+++ Dataset +++

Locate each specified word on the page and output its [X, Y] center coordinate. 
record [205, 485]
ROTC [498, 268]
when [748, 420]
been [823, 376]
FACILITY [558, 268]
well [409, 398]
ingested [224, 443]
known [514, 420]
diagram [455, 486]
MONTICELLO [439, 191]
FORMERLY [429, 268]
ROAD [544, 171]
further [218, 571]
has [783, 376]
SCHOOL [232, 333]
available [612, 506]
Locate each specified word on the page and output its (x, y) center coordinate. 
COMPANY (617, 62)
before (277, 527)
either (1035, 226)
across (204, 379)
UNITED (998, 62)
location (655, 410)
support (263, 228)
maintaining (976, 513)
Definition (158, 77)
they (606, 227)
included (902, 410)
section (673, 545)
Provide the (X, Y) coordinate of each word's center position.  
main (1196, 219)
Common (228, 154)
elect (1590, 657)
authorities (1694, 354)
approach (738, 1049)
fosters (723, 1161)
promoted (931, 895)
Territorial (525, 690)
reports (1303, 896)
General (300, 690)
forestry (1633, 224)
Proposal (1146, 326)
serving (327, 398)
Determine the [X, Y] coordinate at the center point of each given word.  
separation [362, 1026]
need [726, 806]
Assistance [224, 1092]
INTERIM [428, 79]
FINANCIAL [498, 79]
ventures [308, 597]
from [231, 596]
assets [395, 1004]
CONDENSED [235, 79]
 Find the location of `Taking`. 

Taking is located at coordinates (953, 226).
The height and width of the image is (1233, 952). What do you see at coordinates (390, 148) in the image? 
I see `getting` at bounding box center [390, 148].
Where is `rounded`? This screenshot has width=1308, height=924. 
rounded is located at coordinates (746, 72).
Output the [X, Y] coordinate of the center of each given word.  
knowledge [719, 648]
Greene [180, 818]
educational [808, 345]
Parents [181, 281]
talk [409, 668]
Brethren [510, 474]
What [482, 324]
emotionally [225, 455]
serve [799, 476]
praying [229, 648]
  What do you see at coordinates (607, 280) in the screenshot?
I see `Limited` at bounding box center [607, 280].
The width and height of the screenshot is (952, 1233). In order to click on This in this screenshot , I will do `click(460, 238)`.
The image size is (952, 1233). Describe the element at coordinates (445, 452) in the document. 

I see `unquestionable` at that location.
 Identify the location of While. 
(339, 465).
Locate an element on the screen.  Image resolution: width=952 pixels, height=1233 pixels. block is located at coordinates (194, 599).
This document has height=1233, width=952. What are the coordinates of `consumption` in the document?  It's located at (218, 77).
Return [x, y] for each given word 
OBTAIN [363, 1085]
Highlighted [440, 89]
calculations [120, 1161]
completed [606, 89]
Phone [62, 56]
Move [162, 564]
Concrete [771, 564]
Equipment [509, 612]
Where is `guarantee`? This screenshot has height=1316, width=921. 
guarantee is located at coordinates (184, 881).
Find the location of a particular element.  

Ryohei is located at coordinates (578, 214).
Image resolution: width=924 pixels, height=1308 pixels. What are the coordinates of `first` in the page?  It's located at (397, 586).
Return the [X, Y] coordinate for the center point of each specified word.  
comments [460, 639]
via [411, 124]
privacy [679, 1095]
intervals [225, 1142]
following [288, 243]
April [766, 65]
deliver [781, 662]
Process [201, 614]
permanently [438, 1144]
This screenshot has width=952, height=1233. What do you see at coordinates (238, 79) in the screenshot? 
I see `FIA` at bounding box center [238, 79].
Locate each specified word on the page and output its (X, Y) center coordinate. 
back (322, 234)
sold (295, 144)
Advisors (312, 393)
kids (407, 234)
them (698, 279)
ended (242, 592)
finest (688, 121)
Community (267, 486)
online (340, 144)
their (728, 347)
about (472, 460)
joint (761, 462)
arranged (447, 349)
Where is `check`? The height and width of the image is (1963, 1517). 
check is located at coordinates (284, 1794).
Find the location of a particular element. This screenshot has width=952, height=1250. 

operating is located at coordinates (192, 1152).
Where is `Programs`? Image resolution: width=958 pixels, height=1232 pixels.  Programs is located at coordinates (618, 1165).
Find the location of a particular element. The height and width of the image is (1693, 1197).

+++

### Work required
Return every row above that contains the string "Where". Matching is case-sensitive.

### Correct response
Where is `rounded`? This screenshot has width=1308, height=924. 
Where is `guarantee`? This screenshot has height=1316, width=921. 
Where is `check`? The height and width of the image is (1963, 1517). 
Where is `Programs`? Image resolution: width=958 pixels, height=1232 pixels.  Programs is located at coordinates (618, 1165).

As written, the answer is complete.